Unhealthy “Foreign Talent” enclaves emerging and hiring practices in Singapore
In Parliament at the time, Tan acknowledged that there had been unhealthy “Foreign Talent” enclaves emerging in the financial industry and job discrimination against Singaporeans. He said, “We have heard anecdotes of how in certain cases, heads of business units or HR managers have a preference for candidates they are familiar with or of the same nationality, for reasons that are irrelevant to job performance and irrespective of whether they are more competent than other candidates.”
“We have also heard of situations where Singaporeans were retrenched or made to resign in the name of down-sizing, only to realise later that their positions were given to foreigners, who were coincidentally from the same countries as the business heads.”
“Let me be quite blunt. Would these practices not sound discriminatory? Would any respectable progressive company endorse these practices? If this hiring is indeed because they care only about choosing familiar candidates and not about hiring the ‘best man for the job’, then such practices have no place in Singapore’s workplaces.
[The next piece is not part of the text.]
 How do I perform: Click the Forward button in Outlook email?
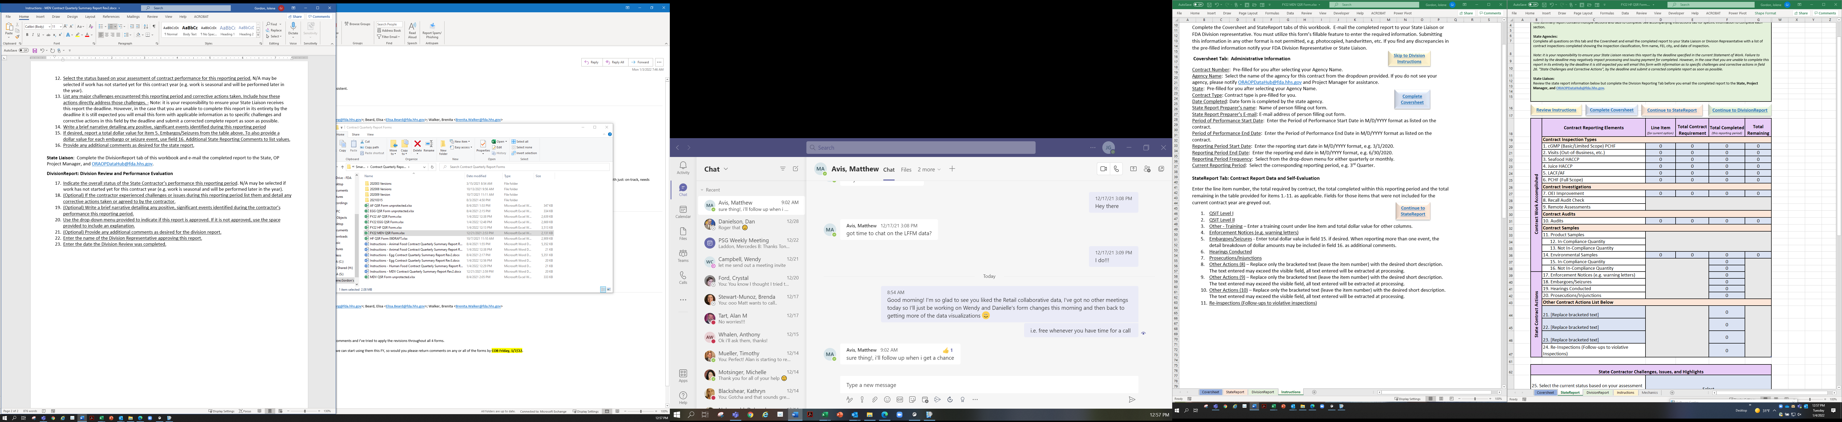click(x=641, y=62)
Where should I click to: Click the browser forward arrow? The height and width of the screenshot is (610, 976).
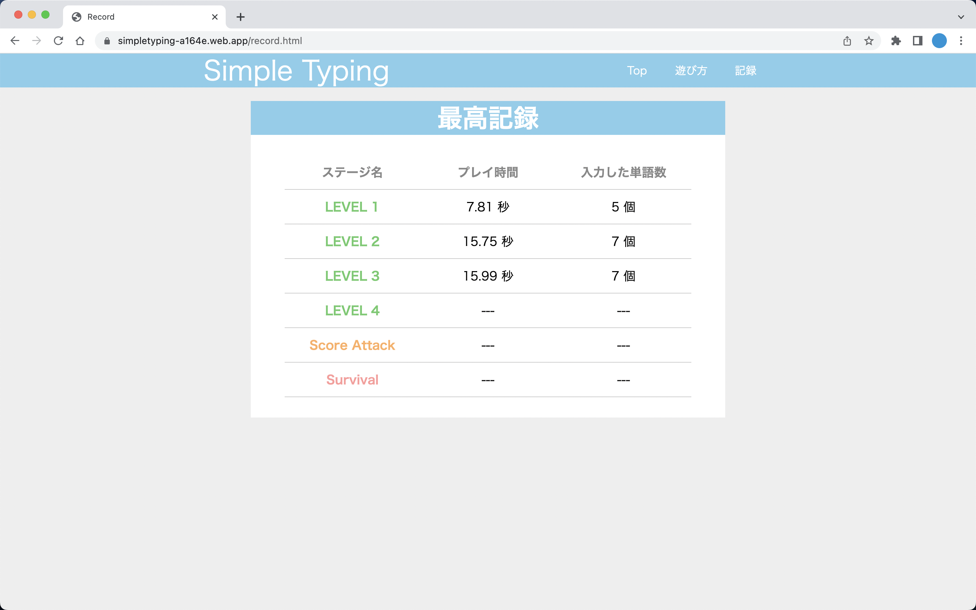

Discrimination will not and cannot be tolerated.”
Subsequently, Tan was moved out from the Cabinet and appointed as Speaker of Parliament.
“Useless” Jobs Bank
MOM later instituted the Fair Consideration Framework and the Jobs Bank to mandate that companies should consider Singaporean job applicants first before they can hire “foreign talents”, but many loopholes exist.
Questions continue to be raised if the national Jobs Bank can really help Singaporeans get fair access to high-quality jobs, as a company bent on hiring a foreigner can still put up the job advertisement on Jobs Bank for 14 days just to “wayang”, before hiring the foreigner.
The company can always later give the excuse that all the Singaporean applicants cannot meet their requirements. For example, the following posting was found on Singapore Expats Forum:
Apparently, a company had already offered a job to a foreigner. However, the company told him to wait as they had to first post the job advertisement on Jobs Bank for 14 days. Then for the next 10 days, the foreigner did not see the said job advertisement on Jobs Bank and began to panic. He then wrote to Singapore Expats Forum to seek advice.
In this particular case, one has to ask how did the company select the foreigner for the job even before putting up the job advertisement in Jobs Bank, to begin with?
How could Singaporeans work “shoulder-to-shoulder” with foreign talents when they are now given a chance to “rub shoulder” with them? In any case, thanks to the niece in the Yang Yin incident, Singaporeans at least would not have to work “shoulder-to-shoulder” with a convicted foreign thief.